Beyond the Code / SBOM: Supply Chain Security
Supply Chain security is the new buzzword of the town and everyone is gaga about it. After the executive order and SSDF / SLSA documents being released, every single vendor has added SBOM capabilities and declared the problem solved. The problem is its not solved, Supply chain security is not a new problem and sbom is not the final solution. This talk wants to throw lights on supply chain security overview and then address following points.
- How supply chain security is a age old concept.
- What has changed in last few year and how that affects this problem space
- At a broader level how SLSA / SSDF are trying to address the problem.
- What is still missing in market and what is needed to be done beyond buying tools.
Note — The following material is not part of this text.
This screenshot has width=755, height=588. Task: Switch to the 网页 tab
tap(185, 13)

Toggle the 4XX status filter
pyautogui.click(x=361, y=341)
We will start by exploring how software supply chain problems have existed in past already, We will then talk about sbom’s what they really are and what they can do. we then focus on the shortcomings of the formats and especially where gaps occur (for example the place to record which compiler version was used to compile the code). After we have looked at sbom we will explore different scenarios where current sbom would not have helped in any ways (this includes solarwind if you are wondering) We then explore how different bodies have attempted to tackle it from npm’s trying to isolate packages, to debian trying to control central repositories, pros and cons on each side. We will then focus on how paradigm shift such as IaC and provinence tools could be of help what they can do and can’t do. we will then conclude the talk around SSDF / SLSA as frameworks to start tackling the problems but also to give people a clear idea where tooling can help and where policies and process would be helpful.
This talk is especially useful for practitioners who want to understand what is going on and how to start looking at these frameworks to put some protection in the environment.